Your objective:
Return all lines from the listing below in which the string "will" occurs.

Data:
▼

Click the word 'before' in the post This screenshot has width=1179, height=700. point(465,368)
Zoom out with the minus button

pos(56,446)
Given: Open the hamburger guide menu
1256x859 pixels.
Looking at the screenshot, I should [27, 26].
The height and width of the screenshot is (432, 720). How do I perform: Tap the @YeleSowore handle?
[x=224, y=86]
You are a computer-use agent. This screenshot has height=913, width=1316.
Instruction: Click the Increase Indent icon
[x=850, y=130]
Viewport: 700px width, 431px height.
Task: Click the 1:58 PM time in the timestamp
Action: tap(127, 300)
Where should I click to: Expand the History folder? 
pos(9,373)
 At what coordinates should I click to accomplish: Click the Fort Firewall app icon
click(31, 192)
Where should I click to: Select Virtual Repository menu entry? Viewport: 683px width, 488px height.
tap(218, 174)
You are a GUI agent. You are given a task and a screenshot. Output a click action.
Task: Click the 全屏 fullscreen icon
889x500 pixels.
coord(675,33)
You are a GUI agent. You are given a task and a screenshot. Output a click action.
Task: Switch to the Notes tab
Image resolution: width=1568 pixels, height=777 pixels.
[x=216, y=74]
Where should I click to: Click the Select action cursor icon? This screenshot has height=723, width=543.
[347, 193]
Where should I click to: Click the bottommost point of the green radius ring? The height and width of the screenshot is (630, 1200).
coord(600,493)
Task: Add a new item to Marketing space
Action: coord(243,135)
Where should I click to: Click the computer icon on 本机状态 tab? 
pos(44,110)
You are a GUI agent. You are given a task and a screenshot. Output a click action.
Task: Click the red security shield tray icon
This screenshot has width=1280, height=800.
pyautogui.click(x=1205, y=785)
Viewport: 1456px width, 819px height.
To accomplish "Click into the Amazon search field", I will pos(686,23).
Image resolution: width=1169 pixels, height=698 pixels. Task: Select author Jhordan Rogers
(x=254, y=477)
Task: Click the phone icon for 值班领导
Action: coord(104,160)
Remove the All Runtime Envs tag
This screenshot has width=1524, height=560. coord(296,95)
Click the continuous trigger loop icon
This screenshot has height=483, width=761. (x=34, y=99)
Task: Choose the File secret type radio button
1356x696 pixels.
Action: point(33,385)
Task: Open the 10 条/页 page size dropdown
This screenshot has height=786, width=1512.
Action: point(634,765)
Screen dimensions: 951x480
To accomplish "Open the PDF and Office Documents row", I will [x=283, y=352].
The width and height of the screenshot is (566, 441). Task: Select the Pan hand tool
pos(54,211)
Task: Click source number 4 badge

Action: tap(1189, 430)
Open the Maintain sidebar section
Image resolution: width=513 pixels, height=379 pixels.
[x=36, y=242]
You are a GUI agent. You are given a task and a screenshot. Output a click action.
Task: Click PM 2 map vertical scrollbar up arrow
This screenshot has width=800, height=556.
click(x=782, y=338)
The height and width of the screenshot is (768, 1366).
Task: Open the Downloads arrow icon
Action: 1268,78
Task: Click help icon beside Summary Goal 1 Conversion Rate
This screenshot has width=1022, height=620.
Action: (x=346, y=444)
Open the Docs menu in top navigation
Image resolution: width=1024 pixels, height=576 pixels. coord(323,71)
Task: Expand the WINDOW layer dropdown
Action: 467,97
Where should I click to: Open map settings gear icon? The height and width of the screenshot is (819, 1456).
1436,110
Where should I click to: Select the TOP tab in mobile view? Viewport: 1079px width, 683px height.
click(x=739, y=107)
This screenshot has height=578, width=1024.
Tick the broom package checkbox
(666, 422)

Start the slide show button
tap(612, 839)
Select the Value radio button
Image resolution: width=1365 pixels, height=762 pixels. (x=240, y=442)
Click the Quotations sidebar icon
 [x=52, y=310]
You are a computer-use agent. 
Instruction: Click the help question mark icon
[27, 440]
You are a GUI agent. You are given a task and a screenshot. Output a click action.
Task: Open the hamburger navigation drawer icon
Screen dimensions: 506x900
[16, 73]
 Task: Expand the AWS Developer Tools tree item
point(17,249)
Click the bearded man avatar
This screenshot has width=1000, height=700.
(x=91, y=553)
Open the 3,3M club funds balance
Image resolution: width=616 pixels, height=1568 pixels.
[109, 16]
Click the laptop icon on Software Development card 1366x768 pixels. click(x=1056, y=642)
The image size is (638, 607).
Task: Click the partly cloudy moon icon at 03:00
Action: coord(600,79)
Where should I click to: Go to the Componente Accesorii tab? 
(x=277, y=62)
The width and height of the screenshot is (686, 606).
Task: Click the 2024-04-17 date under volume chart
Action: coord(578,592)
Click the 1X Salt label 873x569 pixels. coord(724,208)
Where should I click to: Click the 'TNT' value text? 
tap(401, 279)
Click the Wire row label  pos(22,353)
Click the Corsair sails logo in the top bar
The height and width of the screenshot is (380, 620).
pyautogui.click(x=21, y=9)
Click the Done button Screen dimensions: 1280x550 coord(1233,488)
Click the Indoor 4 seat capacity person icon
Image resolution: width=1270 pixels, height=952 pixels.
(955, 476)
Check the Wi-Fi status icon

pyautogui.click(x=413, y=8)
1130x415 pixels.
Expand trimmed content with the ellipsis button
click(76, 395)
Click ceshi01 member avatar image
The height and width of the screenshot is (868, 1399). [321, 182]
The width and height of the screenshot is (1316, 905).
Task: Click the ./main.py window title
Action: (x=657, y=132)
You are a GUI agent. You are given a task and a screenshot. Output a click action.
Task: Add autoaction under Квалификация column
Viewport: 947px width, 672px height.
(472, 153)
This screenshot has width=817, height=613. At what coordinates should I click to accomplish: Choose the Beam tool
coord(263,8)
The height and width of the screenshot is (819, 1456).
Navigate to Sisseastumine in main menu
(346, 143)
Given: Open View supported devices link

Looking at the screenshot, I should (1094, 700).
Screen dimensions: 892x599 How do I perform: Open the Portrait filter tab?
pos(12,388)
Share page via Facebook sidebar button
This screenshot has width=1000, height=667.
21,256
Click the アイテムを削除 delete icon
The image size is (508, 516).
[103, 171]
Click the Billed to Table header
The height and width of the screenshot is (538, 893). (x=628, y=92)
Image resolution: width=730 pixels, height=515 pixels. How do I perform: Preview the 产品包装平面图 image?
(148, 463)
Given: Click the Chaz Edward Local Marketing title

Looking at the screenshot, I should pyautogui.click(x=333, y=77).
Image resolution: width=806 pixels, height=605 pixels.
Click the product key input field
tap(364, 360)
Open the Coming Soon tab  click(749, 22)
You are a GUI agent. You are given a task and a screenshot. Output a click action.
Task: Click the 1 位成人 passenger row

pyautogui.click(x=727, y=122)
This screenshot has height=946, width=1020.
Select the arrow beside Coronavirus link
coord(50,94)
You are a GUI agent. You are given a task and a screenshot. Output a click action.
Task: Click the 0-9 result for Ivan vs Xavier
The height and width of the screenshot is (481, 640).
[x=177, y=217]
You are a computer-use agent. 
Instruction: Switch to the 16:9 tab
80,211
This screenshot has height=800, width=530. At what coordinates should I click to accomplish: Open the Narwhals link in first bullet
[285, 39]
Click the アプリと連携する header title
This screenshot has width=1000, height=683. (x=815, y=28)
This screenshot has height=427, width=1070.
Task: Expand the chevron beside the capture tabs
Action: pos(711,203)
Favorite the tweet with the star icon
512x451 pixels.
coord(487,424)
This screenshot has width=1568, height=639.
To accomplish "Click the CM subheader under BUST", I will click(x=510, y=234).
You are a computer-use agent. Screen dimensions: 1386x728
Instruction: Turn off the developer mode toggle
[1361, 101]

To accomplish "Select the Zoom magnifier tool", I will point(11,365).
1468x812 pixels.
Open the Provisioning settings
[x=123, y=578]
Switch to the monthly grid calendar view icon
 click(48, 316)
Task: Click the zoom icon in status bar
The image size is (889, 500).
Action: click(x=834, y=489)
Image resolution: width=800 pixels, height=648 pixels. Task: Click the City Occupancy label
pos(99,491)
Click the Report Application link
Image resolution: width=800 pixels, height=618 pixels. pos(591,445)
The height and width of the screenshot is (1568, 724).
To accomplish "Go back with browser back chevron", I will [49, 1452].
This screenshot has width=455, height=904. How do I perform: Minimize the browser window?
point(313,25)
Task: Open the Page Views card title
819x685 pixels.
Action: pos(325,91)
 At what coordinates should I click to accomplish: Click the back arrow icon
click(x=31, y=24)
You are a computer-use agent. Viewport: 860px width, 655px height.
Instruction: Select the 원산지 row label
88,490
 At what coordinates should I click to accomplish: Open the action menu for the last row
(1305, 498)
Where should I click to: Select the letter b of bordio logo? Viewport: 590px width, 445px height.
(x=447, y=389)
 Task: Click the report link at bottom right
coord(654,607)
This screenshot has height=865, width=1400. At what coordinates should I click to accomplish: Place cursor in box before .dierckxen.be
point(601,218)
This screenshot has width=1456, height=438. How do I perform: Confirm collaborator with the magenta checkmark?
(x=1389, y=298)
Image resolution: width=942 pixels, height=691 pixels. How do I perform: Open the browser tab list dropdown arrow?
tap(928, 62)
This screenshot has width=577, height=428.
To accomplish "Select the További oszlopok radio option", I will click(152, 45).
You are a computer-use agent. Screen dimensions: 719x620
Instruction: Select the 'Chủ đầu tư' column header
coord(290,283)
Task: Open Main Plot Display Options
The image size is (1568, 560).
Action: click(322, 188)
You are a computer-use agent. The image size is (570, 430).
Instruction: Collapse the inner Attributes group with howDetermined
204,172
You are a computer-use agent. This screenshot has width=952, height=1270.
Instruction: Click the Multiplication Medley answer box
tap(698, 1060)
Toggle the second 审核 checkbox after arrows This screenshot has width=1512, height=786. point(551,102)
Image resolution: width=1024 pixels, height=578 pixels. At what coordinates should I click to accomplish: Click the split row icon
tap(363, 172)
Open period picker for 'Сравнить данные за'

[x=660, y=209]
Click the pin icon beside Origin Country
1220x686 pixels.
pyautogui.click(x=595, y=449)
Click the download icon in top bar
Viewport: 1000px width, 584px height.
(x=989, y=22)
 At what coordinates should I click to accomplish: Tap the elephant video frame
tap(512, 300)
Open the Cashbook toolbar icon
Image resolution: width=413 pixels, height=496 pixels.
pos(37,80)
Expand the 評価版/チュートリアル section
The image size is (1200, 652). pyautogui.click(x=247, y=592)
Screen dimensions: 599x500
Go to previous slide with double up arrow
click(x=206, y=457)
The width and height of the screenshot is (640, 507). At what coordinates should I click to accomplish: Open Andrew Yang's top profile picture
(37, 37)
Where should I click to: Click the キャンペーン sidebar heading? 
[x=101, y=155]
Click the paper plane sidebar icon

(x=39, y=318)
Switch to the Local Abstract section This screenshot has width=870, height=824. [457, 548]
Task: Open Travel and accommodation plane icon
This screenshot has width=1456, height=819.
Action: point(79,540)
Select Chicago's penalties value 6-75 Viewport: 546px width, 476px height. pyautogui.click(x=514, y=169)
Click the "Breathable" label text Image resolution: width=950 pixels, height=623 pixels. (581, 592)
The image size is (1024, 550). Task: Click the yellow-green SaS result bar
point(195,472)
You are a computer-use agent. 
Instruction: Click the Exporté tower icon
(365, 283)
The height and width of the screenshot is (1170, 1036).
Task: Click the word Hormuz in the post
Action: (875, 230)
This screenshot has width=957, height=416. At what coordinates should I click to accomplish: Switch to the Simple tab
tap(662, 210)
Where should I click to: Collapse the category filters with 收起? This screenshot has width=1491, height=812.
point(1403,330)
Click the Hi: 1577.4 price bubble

▲

Exercise answer:
To accomplish "Click into the Amazon search field", I will pos(686,23).
To accomplish "Open the PDF and Office Documents row", I will [x=283, y=352].
To accomplish "Click the CM subheader under BUST", I will click(x=510, y=234).
To accomplish "Select the Zoom magnifier tool", I will point(11,365).
To accomplish "Go back with browser back chevron", I will [49, 1452].
To accomplish "Select the További oszlopok radio option", I will click(152, 45).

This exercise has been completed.